■ **Job**: In the listing below, copy the lines exactly, starting with the line that contains "Click the Comprar" and going on through the line that contains "Action: [x=373, y=29]". Include both of those lines and nothing else.

-- Start Material to process --

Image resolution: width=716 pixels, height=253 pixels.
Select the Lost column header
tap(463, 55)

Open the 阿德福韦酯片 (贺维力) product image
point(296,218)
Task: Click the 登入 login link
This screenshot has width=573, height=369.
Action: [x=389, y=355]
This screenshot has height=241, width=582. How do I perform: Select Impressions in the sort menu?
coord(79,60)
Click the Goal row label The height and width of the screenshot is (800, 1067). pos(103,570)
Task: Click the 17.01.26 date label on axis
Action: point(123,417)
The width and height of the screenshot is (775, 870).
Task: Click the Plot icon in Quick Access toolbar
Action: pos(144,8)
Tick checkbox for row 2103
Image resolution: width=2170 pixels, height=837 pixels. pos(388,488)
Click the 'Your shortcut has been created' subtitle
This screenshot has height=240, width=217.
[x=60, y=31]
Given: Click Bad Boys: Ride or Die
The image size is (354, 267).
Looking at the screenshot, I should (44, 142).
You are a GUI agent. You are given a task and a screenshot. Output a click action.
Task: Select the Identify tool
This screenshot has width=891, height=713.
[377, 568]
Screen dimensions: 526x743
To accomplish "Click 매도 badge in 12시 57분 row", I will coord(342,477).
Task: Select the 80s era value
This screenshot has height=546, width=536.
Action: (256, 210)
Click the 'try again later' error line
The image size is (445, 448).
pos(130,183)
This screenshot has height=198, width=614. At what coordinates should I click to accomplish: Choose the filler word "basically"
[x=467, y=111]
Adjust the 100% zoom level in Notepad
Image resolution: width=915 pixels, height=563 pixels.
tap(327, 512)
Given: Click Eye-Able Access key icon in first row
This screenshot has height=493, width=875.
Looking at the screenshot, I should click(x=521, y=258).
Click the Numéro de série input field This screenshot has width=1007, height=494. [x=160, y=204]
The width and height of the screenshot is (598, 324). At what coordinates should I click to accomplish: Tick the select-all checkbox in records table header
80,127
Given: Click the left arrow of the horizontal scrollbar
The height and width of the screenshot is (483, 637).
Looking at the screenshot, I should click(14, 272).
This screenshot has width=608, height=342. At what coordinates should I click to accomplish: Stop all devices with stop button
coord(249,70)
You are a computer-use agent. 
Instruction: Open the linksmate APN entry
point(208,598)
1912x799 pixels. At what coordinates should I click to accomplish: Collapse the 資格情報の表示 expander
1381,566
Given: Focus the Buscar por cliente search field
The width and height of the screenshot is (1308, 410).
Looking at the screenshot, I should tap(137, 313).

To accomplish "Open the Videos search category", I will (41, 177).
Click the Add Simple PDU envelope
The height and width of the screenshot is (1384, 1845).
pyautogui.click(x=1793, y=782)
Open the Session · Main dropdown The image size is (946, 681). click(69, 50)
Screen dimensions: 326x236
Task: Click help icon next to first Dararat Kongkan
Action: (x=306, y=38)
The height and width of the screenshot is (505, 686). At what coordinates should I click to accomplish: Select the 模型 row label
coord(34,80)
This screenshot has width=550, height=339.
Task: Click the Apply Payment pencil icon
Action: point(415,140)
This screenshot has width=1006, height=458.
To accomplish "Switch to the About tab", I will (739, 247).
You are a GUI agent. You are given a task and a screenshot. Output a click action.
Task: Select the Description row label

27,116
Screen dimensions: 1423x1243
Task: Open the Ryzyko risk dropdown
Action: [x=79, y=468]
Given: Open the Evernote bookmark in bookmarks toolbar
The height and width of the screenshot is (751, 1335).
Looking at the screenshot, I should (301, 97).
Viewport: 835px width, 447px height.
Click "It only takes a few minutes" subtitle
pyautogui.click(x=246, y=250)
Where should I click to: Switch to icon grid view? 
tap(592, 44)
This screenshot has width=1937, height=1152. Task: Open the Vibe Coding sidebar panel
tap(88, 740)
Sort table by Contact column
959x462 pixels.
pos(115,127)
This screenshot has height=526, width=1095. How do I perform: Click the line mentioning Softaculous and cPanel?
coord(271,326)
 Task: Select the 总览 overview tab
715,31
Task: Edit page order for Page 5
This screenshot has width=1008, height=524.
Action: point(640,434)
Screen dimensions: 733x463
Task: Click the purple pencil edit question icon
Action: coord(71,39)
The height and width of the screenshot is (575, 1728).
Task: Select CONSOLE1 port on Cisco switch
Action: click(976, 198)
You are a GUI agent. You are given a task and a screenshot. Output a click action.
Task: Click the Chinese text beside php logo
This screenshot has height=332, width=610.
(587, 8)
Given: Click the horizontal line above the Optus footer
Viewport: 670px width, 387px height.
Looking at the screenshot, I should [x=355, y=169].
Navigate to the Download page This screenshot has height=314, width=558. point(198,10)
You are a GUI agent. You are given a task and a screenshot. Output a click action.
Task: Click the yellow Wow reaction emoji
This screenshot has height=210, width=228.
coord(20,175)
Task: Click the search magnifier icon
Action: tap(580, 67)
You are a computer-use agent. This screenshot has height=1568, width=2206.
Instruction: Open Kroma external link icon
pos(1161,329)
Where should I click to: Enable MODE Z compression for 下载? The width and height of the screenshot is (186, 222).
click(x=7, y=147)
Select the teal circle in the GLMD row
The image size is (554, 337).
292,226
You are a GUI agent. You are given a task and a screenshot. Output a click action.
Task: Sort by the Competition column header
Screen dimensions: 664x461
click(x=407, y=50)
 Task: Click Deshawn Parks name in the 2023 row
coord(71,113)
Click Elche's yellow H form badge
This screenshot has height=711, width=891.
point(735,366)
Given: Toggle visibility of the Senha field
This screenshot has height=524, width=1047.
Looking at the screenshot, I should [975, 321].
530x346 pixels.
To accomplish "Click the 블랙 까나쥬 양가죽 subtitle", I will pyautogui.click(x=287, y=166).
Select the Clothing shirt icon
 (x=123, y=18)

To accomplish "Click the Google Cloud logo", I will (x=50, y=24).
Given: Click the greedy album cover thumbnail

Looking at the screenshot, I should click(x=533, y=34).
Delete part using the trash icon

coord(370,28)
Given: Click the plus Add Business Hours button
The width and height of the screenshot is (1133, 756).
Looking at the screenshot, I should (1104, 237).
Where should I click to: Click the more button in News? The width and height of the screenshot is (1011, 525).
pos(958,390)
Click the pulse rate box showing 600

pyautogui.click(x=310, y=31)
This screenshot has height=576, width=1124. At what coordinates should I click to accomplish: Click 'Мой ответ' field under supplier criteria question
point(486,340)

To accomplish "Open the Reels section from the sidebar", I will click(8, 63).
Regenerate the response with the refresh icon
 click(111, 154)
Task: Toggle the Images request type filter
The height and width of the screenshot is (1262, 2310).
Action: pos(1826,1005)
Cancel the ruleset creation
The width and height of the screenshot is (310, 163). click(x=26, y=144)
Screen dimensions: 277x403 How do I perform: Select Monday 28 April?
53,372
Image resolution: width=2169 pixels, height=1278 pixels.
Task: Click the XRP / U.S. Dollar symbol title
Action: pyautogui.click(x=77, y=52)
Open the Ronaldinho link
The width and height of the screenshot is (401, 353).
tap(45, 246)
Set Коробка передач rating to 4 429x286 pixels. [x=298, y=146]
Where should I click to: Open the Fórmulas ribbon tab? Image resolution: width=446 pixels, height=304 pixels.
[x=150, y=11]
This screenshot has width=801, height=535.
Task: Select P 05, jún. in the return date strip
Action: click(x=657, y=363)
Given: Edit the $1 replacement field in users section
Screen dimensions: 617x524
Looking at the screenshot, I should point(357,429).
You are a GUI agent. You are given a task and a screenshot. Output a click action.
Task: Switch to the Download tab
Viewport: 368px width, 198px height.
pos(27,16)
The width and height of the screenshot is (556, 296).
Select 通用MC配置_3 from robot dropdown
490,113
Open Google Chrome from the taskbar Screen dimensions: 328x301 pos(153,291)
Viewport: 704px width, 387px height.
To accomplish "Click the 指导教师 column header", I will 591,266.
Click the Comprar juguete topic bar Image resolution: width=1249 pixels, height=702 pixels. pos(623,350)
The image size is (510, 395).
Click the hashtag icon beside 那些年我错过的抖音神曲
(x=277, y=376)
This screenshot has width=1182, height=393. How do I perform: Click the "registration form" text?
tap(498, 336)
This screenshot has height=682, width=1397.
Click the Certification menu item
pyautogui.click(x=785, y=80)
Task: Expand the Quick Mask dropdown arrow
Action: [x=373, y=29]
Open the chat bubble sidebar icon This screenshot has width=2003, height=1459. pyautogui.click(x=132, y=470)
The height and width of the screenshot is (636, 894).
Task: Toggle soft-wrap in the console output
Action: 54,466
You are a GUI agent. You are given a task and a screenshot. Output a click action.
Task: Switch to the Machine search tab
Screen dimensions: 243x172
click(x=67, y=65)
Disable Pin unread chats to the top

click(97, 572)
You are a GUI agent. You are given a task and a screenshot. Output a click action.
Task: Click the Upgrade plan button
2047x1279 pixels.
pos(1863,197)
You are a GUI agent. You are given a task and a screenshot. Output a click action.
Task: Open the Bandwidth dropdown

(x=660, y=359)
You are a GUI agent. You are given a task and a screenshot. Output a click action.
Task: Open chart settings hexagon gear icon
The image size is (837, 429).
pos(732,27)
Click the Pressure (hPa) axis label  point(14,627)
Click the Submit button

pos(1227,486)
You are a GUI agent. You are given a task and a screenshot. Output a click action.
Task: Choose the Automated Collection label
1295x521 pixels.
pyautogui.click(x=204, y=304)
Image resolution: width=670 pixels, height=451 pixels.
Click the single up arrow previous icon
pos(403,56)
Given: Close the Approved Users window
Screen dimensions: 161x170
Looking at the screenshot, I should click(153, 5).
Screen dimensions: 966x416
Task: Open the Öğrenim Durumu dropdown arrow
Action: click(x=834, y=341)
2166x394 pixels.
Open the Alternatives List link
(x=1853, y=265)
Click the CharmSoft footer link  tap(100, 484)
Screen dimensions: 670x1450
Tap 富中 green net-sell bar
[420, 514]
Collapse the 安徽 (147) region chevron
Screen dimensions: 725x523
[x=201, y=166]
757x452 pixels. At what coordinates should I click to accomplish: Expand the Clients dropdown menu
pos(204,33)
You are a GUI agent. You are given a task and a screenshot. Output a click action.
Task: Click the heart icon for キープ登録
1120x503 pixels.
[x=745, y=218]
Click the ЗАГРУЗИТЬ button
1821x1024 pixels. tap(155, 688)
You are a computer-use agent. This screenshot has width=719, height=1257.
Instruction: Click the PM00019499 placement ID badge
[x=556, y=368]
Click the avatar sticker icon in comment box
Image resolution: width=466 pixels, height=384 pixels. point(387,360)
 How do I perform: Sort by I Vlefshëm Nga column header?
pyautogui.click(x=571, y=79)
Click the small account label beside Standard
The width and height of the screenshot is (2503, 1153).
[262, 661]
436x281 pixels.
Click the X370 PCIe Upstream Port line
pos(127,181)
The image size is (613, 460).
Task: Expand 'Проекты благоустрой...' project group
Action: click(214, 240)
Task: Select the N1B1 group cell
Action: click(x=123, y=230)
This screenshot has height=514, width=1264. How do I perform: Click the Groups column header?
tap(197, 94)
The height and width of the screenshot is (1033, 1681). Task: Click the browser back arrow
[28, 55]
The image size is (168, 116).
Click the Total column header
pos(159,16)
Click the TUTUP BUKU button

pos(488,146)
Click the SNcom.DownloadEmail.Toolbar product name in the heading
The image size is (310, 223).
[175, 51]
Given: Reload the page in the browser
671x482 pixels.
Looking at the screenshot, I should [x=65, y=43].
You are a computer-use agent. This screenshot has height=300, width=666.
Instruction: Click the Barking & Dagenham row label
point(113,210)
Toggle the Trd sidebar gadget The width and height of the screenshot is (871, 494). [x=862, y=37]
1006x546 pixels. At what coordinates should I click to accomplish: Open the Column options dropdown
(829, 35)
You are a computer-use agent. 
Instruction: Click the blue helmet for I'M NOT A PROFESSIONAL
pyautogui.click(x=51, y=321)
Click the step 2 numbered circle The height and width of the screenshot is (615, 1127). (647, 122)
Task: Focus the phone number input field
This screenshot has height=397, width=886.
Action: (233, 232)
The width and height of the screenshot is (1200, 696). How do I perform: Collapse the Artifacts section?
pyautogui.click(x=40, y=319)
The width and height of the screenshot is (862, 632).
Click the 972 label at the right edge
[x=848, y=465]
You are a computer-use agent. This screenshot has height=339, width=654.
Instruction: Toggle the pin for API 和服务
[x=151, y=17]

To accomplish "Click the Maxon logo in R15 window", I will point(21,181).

-- End Material to process --

■ **The result**:
Click the Comprar juguete topic bar Image resolution: width=1249 pixels, height=702 pixels. pos(623,350)
The image size is (510, 395).
Click the hashtag icon beside 那些年我错过的抖音神曲
(x=277, y=376)
This screenshot has width=1182, height=393. How do I perform: Click the "registration form" text?
tap(498, 336)
This screenshot has height=682, width=1397.
Click the Certification menu item
pyautogui.click(x=785, y=80)
Task: Expand the Quick Mask dropdown arrow
Action: [x=373, y=29]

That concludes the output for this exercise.